+++ Passage shown +++

Sample Compatibility & Compliance
The DHG-9003 series accommodates standard laboratory glassware (e.g., Petri dishes, weighing boats, crucibles), metal trays, and ceramic substrates up to maximum dimensions of 600 × 550 × 600 mm (L×W×H). Its non-explosive, non-ventilated design conforms to general-purpose drying applications as defined in USP , ISO 787-2, and ASTM D2240 for thermoset resin conditioning. While not rated for Class I Division 1 hazardous locations, it meets CE marking directives for electromagnetic compatibility (2014/30/EU) and low-voltage safety (2014/35/EU). All units undergo factory calibration verification against NIST-traceable reference thermometers prior to shipment, with documentation available upon request for IQ/OQ validation packages.
Software & Data Management
When equipped with the RS485 interface, the DHG-9003 supports bidirectional communication with third-party SCADA platforms or custom LabVIEW-based data acquisition systems. Real-time temperature logging at user-defined intervals (1–60 s) enables time-series analysis of thermal equilibration behavior. Optional thermal printers generate timestamped records compliant with FDA 21 CFR Part 11 requirements when paired with electronic signature-enabled software. No proprietary software is required; configuration and monitoring can be performed using standard terminal emulators or Modbus-compatible HMI tools. Audit trail functionality—including operator ID, parameter changes, and alarm events—is retained in non-volatile memory for ≥30 days without external power.

+++

> Tasks to complete:
- A) In the DHG-9003 passage, how long is the audit trail kept in non-volatile memory without external power?
- B) Echo the stretch of the DHG-9003 passage from "Software & Data" through "without external power.".
Answer from the DHG-9003 passage alone.

+++ Entries provided +++

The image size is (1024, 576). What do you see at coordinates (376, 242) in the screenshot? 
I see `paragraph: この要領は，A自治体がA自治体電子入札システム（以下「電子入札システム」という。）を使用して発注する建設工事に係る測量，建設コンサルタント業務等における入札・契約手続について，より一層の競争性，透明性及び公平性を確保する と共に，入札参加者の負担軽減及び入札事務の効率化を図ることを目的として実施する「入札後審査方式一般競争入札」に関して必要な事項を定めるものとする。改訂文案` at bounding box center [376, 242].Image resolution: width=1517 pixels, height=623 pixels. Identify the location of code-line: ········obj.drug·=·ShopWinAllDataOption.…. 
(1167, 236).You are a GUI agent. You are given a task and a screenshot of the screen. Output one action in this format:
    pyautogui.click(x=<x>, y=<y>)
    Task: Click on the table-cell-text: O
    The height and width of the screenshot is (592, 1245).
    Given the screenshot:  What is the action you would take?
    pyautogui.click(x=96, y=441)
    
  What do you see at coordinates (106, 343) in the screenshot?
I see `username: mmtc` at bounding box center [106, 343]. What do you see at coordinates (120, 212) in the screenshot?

+++

> Results:
- A) For at least 30 days.

- B)
Software & Data Management
When equipped with the RS485 interface, the DHG-9003 supports bidirectional communication with third-party SCADA platforms or custom LabVIEW-based data acquisition systems. Real-time temperature logging at user-defined intervals (1–60 s) enables time-series analysis of thermal equilibration behavior. Optional thermal printers generate timestamped records compliant with FDA 21 CFR Part 11 requirements when paired with electronic signature-enabled software. No proprietary software is required; configuration and monitoring can be performed using standard terminal emulators or Modbus-compatible HMI tools. Audit trail functionality—including operator ID, parameter changes, and alarm events—is retained in non-volatile memory for ≥30 days without external power.